## Source extract

It may have been a misfortune of another kind that caused Mr Dodd’s difficulties. Prosecutions by grocers during this era show that they were often going after untrustworthy staff rather than shoplifters, and although no record of any legal proceedings by Mr Dodd has yet been found, we do not know if such might have been the case: it may be that he was too kind to prosecute. Nevertheless, to have survived as a cheesemonger, grocer, and chapman on the corner of Norfolk Street for a quarter of a century suggests that John Dodd was an able shopkeeper, and that he had a loyal clientele.
London grocers frequently used as a shop sign the conical solid old-fashioned sugar loaf, or a tea canister, and had a custom of standing tea-chests (which in those days had Chinese lettering) outside the shop. Unlike many other shopkeepers—such as greengrocers, furniture brokers, pawnbrokers, or linen drapers—a cheesemonger might not have the opportunity to display goods outside for fear of theft, perishability, and street dust, so Mr Dodd’s two windows on the corner were probably important to attract customers inside. It is most likely that for the display of fresh cheeses Mr Dodd would have used the shaded interior of the shop, while the Cleveland Street window (which receives some direct sunlight in the afternoon) would be suitable for lighting the interior, for publicity, and perhaps for the display of bottled and packeted goods less easily spoiled by exposure.

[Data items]
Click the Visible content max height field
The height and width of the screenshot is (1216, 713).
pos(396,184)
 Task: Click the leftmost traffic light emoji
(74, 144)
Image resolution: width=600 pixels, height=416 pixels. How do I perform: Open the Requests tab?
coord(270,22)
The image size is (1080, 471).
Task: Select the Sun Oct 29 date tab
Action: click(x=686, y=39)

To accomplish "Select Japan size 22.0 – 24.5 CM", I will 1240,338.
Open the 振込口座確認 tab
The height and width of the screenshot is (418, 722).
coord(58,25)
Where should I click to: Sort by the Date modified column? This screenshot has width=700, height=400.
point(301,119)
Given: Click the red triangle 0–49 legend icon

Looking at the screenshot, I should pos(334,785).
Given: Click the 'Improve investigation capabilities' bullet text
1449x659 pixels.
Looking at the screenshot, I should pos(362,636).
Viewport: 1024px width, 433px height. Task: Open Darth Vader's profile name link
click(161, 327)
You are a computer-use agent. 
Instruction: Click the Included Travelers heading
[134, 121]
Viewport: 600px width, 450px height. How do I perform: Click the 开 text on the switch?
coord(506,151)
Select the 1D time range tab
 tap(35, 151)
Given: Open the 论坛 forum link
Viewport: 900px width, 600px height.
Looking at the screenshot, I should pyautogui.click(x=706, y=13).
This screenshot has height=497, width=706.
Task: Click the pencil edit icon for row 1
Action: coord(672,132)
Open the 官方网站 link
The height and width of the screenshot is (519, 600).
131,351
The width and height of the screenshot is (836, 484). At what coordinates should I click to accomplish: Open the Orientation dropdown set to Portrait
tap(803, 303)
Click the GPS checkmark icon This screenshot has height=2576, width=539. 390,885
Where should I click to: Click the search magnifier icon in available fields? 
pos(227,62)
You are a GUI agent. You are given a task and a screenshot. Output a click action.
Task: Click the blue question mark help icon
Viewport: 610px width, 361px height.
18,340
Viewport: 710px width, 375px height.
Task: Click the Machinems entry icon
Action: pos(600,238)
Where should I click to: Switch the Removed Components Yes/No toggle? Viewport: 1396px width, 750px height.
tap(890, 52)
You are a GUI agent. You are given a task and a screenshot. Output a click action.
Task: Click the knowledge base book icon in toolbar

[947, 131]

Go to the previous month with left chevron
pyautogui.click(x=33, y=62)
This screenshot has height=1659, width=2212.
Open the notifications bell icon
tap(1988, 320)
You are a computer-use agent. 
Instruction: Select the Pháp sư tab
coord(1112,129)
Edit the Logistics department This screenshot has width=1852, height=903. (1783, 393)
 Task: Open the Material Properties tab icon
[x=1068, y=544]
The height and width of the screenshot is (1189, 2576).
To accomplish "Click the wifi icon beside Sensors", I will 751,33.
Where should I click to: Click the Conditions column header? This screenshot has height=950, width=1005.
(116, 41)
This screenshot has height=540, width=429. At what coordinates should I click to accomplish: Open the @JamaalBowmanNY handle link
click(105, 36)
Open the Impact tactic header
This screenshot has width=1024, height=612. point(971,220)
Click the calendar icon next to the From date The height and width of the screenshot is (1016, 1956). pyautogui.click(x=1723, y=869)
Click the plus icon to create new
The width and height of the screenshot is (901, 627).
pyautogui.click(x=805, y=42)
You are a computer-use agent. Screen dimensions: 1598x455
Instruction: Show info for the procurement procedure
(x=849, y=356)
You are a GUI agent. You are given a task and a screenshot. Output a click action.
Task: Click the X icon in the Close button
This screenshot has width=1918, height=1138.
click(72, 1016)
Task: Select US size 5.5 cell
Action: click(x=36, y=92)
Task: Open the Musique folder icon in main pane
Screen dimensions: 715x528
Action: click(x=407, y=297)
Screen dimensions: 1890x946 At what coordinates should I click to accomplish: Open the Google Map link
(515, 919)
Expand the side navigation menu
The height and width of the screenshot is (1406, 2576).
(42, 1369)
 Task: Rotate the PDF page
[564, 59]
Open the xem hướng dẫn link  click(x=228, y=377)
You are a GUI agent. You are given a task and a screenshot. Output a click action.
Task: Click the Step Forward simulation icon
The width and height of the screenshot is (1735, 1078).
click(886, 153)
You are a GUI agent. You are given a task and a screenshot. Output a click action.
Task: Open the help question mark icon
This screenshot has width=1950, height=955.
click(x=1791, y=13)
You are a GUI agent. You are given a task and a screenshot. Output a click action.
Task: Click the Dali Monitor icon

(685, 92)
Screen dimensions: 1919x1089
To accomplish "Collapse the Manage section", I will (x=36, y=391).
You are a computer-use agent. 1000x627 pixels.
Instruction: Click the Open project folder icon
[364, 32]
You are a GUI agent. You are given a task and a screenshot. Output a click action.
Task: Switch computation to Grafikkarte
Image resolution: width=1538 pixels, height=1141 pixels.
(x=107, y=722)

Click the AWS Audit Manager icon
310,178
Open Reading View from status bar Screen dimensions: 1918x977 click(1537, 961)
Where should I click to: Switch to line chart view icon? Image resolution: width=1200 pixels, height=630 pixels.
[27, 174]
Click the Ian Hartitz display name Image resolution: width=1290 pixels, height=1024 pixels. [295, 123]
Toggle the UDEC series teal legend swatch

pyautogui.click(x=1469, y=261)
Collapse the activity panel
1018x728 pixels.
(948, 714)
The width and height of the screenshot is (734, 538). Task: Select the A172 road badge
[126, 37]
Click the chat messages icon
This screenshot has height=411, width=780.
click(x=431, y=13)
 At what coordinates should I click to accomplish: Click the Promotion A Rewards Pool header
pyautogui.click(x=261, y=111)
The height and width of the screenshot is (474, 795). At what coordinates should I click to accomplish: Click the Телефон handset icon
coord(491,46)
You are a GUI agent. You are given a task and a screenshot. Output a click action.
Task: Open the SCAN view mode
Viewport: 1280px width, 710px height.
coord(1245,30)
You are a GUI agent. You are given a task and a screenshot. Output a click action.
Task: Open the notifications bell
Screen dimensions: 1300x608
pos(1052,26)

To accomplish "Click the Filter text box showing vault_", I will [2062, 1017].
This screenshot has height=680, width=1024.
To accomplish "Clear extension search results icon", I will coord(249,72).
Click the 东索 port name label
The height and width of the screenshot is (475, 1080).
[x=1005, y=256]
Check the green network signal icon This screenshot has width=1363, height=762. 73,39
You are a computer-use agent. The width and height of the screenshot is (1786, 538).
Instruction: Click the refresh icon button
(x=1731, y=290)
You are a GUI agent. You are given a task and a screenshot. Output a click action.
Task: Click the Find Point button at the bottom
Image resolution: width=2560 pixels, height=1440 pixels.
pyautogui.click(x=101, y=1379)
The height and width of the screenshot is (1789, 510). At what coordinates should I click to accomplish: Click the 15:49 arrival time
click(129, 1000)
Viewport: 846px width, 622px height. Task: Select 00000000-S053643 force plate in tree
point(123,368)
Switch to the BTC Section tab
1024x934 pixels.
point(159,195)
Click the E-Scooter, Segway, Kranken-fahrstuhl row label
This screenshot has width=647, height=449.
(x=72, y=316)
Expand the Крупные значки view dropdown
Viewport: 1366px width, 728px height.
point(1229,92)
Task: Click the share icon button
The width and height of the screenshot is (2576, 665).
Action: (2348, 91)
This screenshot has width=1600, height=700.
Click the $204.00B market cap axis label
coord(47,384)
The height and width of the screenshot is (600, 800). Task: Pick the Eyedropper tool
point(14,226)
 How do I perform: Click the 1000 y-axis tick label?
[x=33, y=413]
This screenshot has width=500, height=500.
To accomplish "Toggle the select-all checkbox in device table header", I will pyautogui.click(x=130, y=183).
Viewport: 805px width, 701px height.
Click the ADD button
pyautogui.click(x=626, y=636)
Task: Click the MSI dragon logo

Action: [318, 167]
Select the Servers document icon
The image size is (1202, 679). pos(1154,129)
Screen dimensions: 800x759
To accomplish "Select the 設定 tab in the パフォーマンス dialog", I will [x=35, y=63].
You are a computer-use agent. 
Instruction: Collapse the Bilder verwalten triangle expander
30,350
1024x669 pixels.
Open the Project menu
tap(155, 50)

## Exercise brief
Can you retype the passage on the cheesemonger's shop word for word, starting with "It may have" and going on through "a loyal clientele."?

## Expected answer
It may have been a misfortune of another kind that caused Mr Dodd’s difficulties. Prosecutions by grocers during this era show that they were often going after untrustworthy staff rather than shoplifters, and although no record of any legal proceedings by Mr Dodd has yet been found, we do not know if such might have been the case: it may be that he was too kind to prosecute. Nevertheless, to have survived as a cheesemonger, grocer, and chapman on the corner of Norfolk Street for a quarter of a century suggests that John Dodd was an able shopkeeper, and that he had a loyal clientele.